2022年ヴェネツィア映画祭コンペ部門選出作品。脚本にラジ・リが参加しているということもあって、いきなり『レ・ミゼラブル』の続きみたいな場面から始まる(同作に出演したアクセル・マネンティも出演)。悪徳警官によって弟を殺された兄の一人カリムが、大量の住民を引き連れて警察署を襲撃する様を10分近い長回しで描いているのだ。『レ・ミゼラブル』を釜山で観たあの日の会場の熱気を思い出した。カリムが警察署から奪取した武器などを持って戻ってきた団地は要塞化され、すぐに東西南北各方向から警察に攻城戦を仕掛けられているが、団地の中にいる人々も一枚岩ではなく、怒れる若者たちよりも上の世代は困り果てており、カリムの次兄アブデル(冒頭で登場した落下傘兵の男)が代表して彼を説得することになる。また、長兄モクタールはこんなときでも自分の商品であるコカインを守ろうと四苦八苦している。この手の作品にありがちな、実に分かりやすい人物配置だ。

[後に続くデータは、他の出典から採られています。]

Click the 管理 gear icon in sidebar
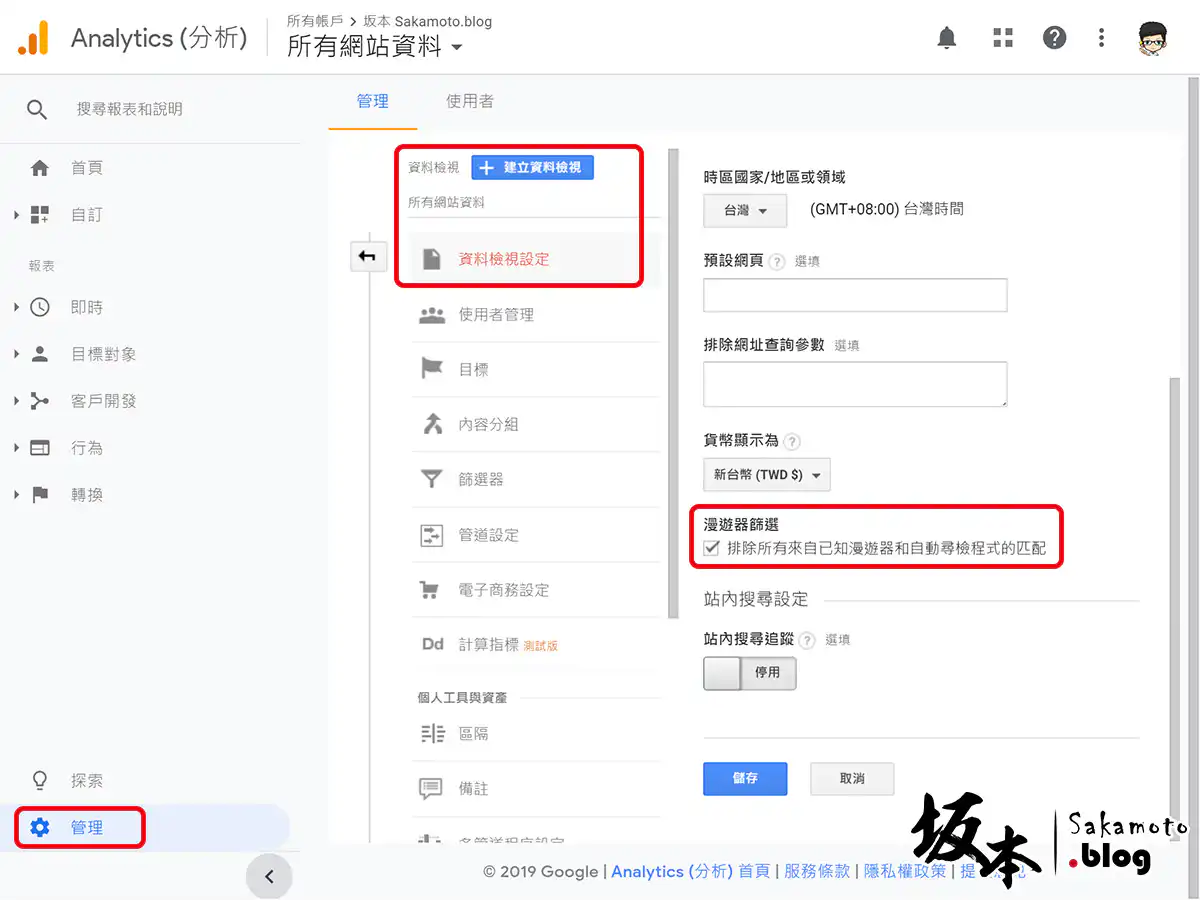 (40, 828)
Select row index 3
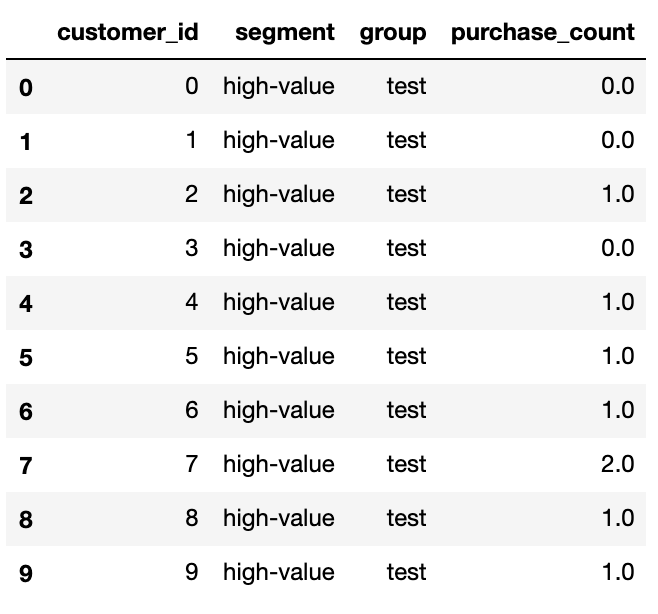Viewport: 658px width, 614px height. [x=26, y=249]
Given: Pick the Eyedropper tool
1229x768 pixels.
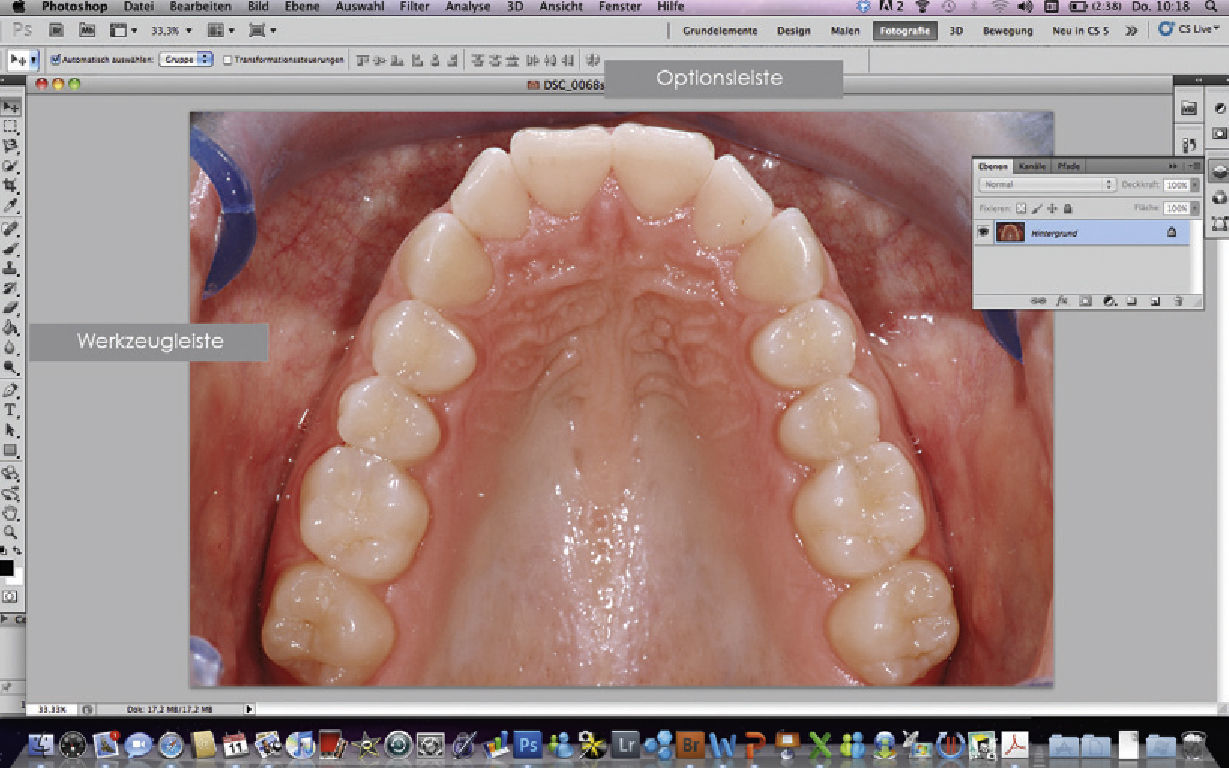Looking at the screenshot, I should click(x=10, y=206).
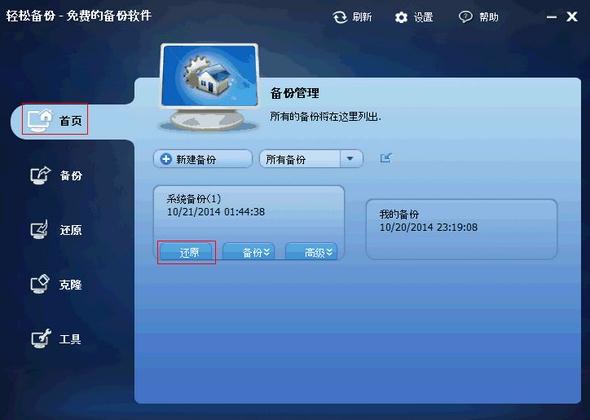The height and width of the screenshot is (420, 590).
Task: Click the 克隆 clone sidebar icon
Action: point(40,284)
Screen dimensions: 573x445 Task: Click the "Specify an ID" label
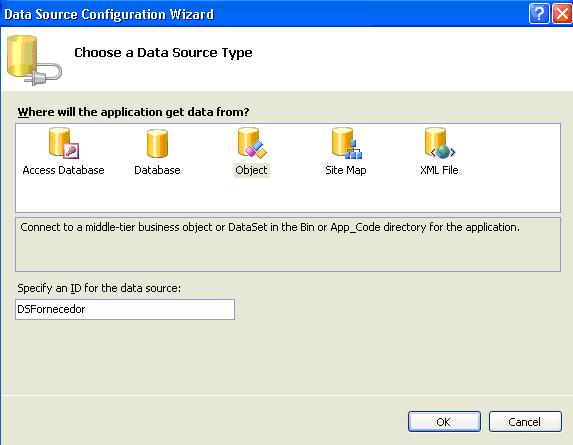[99, 288]
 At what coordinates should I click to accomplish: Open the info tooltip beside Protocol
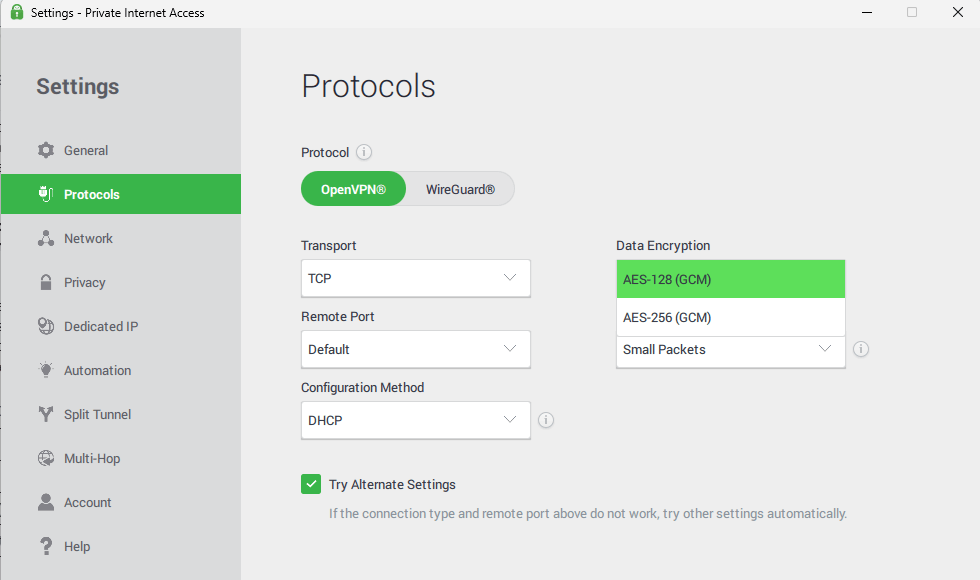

しかし残念ながら、映画は冒頭以降も馬鹿の一つ覚えのように長回しを使い続ける。長回しは確かに没入感や臨場感を煽る反面、意図しないゲーム性やエンタメ性が強く出てしまうので加減を誤ると自滅する劇物である。本作品の長回しは、面白さ優先のために問題をひたすら単純化して二項対立的な閉所戦闘に落とし込んでおり、矮小化しているように感じる。なんだかんだ面白く観ちゃったし、『レ・ミゼラブル』を釜山で観た時と同様に、どこかデカい映画館で観たなら、私もこの熱気に圧されていたかもしれない。配信で観て良かった。